Tearing Down Walls that Keep Veterans from Good Jobs

Filed in DOL, Jobs, Unemployment, Veterans by on August 20, 2013 1 Comment

“Mr. Gorbachev, tear down this wall!” Some of us remember exactly where we were at the time that President Reagan made that monumental statement during his speech at the Brandenburg Gate in Berlin. It was a momentous occasion for many people, including the millions of Berliners who had been involuntarily separated from each other for 28 years.

What’s that got to do with the Labor Department, you ask? Well, that quote made me think about other walls that must be torn down. They’re not physical walls, like the one that split Berlin, but they still separate a certain group of people from their livelihood in another way.
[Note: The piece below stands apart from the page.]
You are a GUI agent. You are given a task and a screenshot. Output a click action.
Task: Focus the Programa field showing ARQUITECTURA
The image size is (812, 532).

I’m talking about the arbitrary “walls” that keep our veterans from receiving employment credentials and getting licenses in their fields of expertise once they separate or retire from military service. Employment and training professionals around the nation believe that demolishing these walls would lead to a significant decrease in veteran unemployment. That’s because employers know that service members and veterans have many valuable “soft skills” in areas such as leadership, commitment and a can-do attitude. But what is often missing for our service members and veterans to “get the job” is a required credential or license.

Status of legislation

Click on the image to read a report detailing the status of licensing and credentialing initiatives and legislation across the U.S.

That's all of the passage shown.